In particular, in the case of multinational companies establishing foreign companies in Korea, it is common to appoint a local employee as a representative director for efficient operation of the business. In such cases, the Korean representative director or branch manager often lacks actual employer authority regardless of registration status, leading to disputes regarding worker status.
Whether or not someone falls under the category of "worker" under the Labor Standards Act should be determined based on whether they have provided labor to the employer in a dependent relationship for the purpose of receiving wages, rather than based on whether they are registered as an executive in the corporate registry. A representative director of a stock corporation has the authority to represent the company externally and execute the company's internal affairs, and therefore, unless there are special circumstances, they do not fall under the category of worker.
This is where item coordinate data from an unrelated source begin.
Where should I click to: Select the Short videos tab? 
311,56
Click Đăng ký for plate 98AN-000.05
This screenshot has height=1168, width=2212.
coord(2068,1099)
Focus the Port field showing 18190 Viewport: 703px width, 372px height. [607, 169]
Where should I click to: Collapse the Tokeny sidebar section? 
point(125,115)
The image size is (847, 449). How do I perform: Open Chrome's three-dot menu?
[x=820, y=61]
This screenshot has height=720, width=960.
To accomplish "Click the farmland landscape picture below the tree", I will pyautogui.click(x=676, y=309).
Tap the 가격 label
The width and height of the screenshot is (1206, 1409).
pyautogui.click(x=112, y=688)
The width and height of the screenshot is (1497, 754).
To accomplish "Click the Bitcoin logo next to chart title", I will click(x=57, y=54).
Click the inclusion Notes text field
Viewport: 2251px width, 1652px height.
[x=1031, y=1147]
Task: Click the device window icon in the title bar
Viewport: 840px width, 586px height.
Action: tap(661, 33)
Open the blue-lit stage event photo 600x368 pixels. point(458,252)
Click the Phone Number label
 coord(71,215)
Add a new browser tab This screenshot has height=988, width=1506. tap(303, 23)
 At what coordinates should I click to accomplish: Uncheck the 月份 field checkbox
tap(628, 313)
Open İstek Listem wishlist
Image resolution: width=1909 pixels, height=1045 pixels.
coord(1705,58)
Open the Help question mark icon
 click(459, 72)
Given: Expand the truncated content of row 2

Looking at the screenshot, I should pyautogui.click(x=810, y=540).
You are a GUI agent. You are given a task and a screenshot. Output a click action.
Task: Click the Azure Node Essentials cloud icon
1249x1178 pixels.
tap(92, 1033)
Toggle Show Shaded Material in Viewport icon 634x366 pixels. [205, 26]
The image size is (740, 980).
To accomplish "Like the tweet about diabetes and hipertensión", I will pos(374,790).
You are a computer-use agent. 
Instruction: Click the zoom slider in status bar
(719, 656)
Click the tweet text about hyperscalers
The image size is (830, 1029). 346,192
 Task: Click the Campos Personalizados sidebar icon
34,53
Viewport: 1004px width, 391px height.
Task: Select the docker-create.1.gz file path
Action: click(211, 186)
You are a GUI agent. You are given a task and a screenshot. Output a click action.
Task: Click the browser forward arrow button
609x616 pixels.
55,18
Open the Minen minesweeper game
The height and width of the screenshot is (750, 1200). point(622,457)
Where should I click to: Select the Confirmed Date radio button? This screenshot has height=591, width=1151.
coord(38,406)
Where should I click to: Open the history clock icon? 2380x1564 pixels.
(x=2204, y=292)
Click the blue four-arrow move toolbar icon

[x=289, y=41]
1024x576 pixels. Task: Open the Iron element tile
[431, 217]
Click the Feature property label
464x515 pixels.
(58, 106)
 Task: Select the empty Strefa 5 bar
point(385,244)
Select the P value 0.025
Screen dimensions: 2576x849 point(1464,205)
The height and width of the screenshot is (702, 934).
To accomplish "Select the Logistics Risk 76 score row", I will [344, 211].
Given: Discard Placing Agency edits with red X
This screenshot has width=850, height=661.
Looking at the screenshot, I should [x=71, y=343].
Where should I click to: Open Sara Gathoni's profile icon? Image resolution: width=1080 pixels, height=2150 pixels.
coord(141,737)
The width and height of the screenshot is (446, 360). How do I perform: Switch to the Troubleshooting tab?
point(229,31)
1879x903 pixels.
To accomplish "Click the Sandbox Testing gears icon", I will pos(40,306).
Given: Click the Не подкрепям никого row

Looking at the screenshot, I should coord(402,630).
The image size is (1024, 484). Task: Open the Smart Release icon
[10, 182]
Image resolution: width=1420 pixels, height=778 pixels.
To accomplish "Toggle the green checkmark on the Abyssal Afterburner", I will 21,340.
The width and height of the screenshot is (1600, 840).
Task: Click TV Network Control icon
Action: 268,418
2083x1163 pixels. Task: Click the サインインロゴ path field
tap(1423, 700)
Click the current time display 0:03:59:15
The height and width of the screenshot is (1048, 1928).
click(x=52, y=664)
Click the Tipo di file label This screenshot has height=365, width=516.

However, even if someone is registered as a representative director of a stock corporation, if their status as representative director is only formal and nominal and they lack the authority to execute the company's internal affairs, and if they receive compensation not based on business performance or job performance, but simply as a target of labor, they can be considered a worker who receives wages under the direction and supervision of the actual manager who holds decision-making power for external affairs.